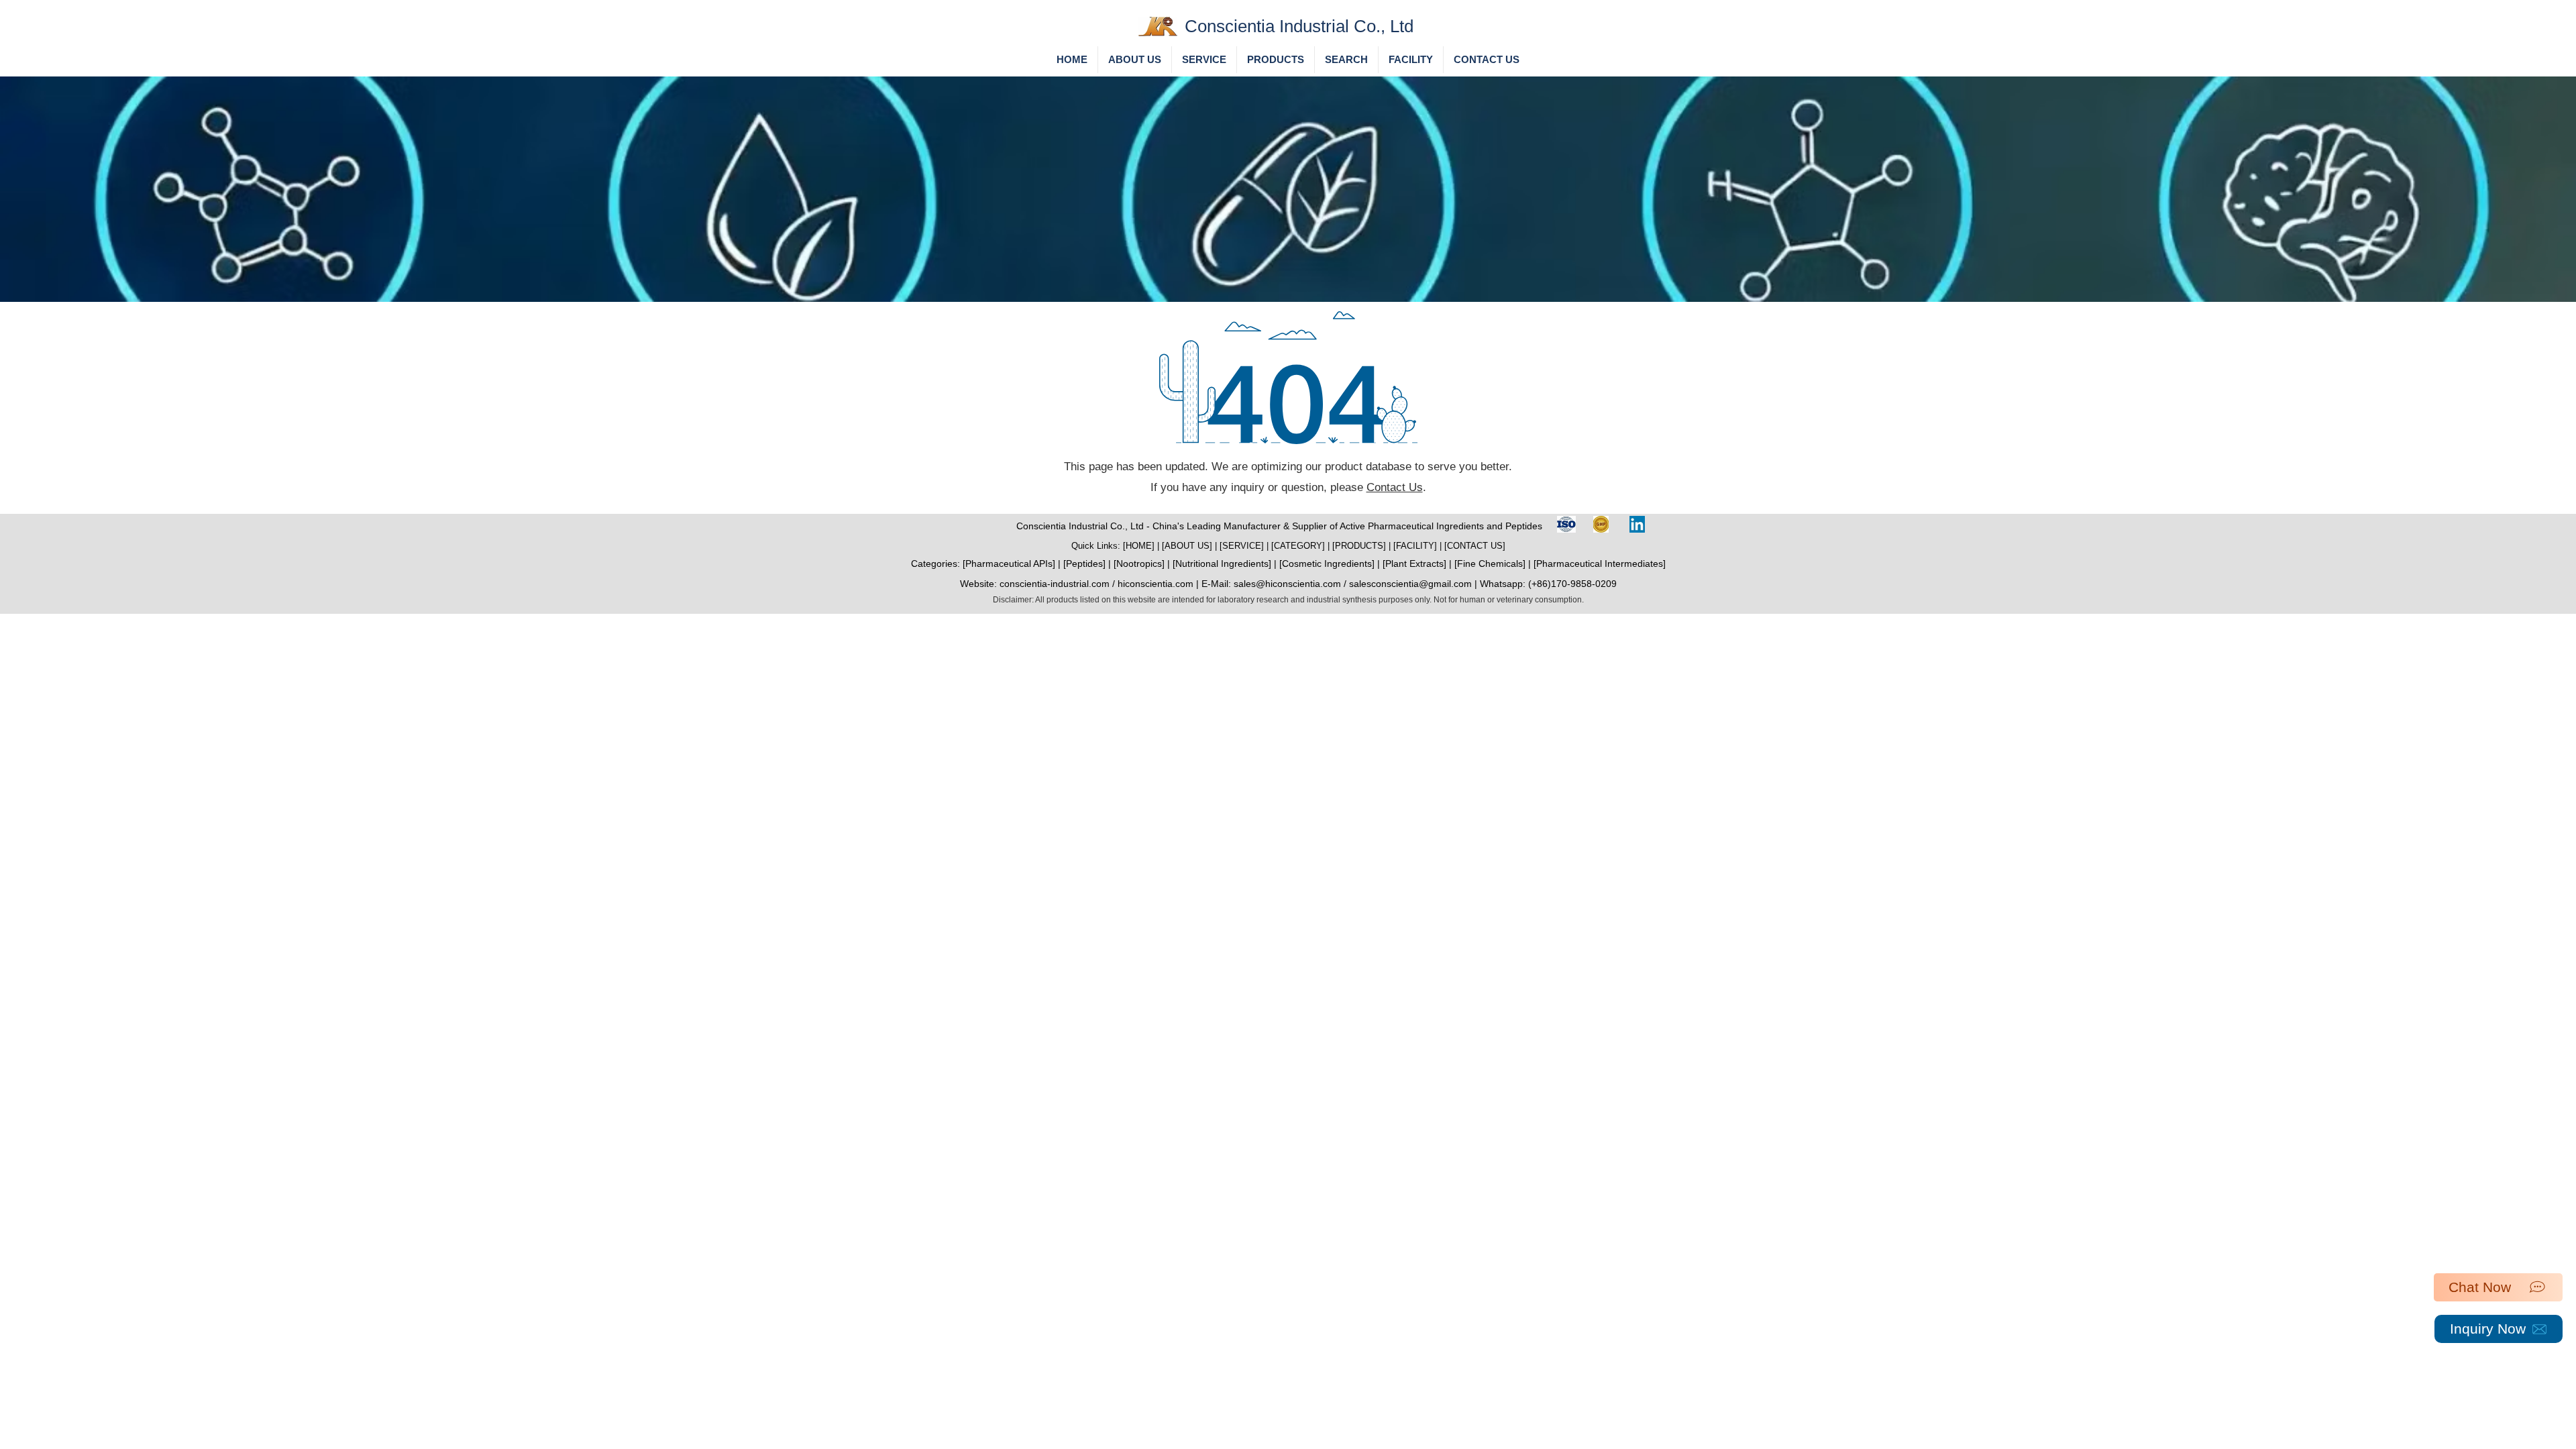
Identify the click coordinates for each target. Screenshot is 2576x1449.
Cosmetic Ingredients (1327, 563)
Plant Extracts (1414, 563)
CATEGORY (1298, 546)
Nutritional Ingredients (1222, 563)
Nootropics (1139, 563)
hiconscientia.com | (1159, 583)
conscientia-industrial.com (1055, 583)
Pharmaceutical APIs (1009, 563)
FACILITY (1415, 546)
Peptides (1084, 563)
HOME (1139, 546)
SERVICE (1241, 546)
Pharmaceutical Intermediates (1599, 563)
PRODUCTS (1359, 546)
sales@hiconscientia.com (1287, 583)
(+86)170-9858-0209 (1572, 583)
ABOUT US (1187, 546)
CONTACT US (1475, 546)
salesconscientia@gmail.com (1410, 583)
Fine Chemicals (1490, 563)
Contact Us (1394, 487)
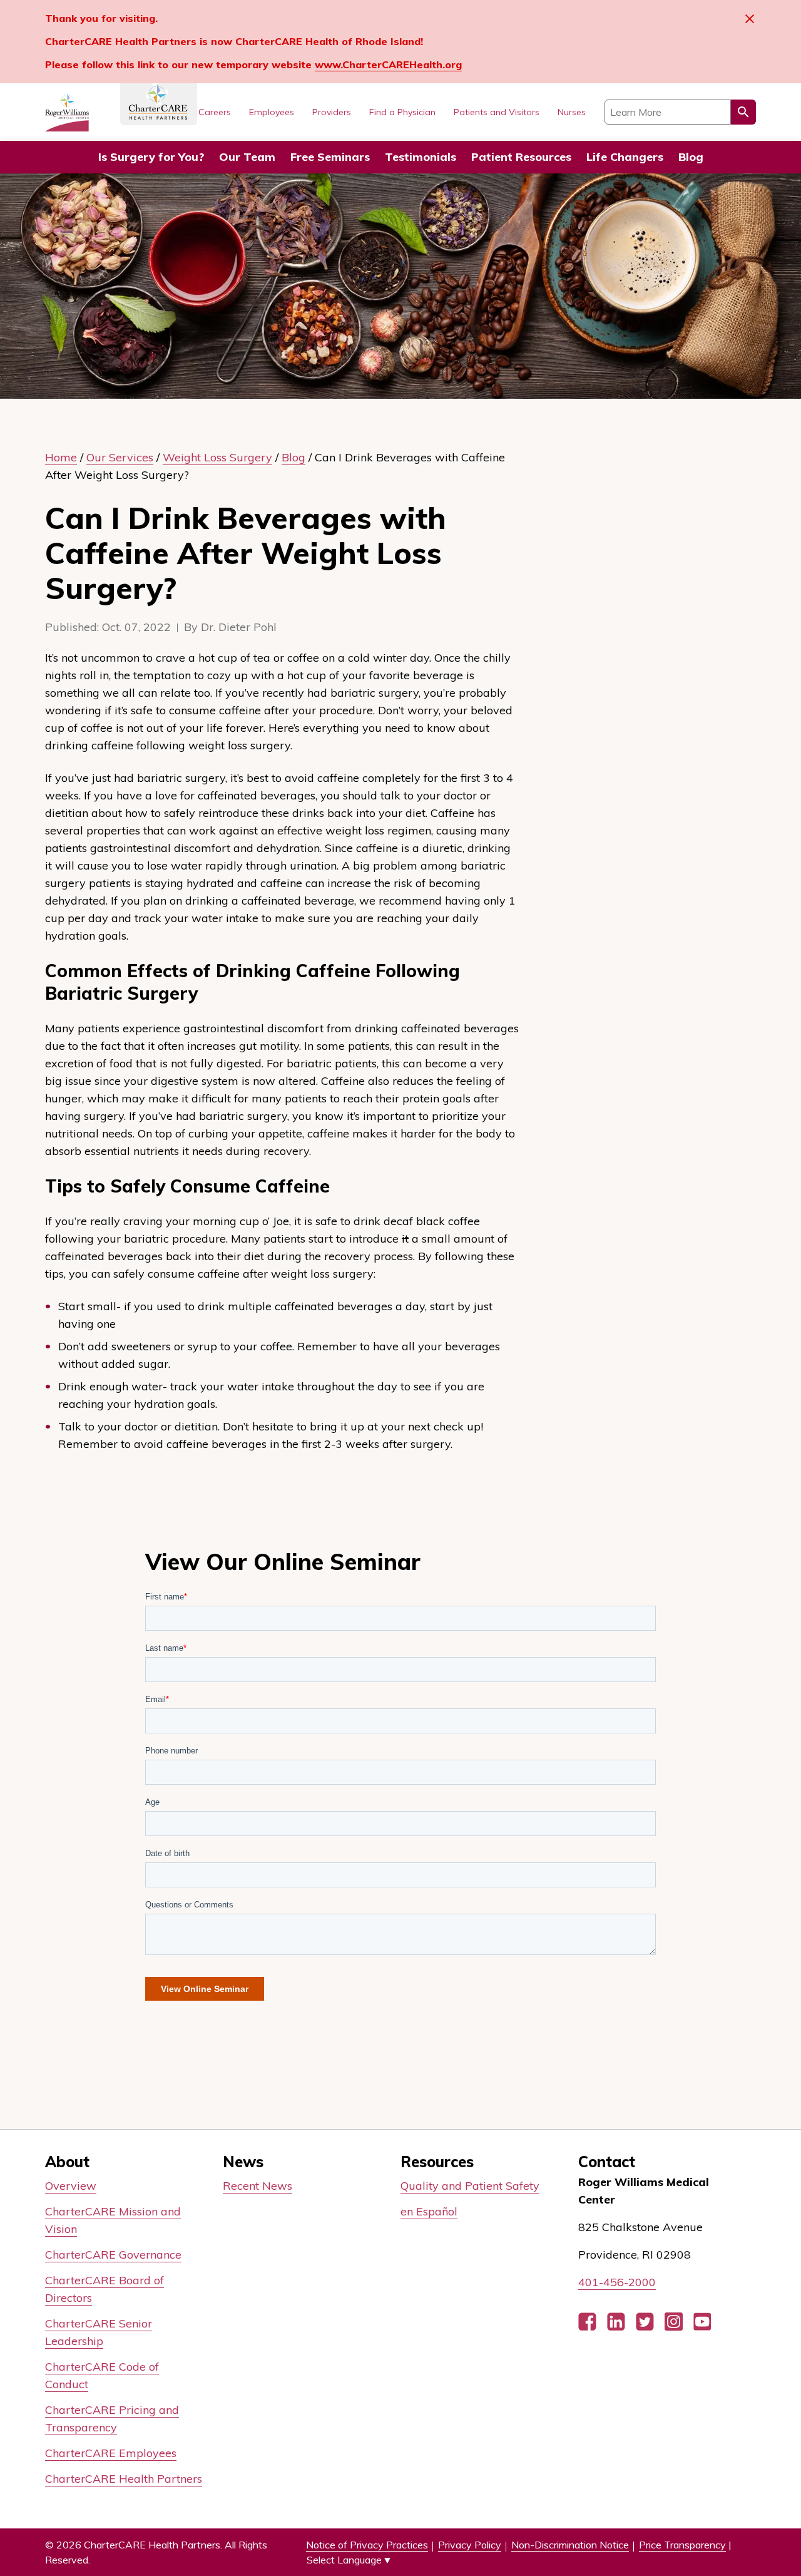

◇ ◇ ◇ ◇

#### YOUR ASSIGNMENT
Check each line of the data for "hiconscientia". Copy the lines where it turns up.

#### SOLUTION
hiconscientia.com | (1159, 583)
sales@hiconscientia.com (1287, 583)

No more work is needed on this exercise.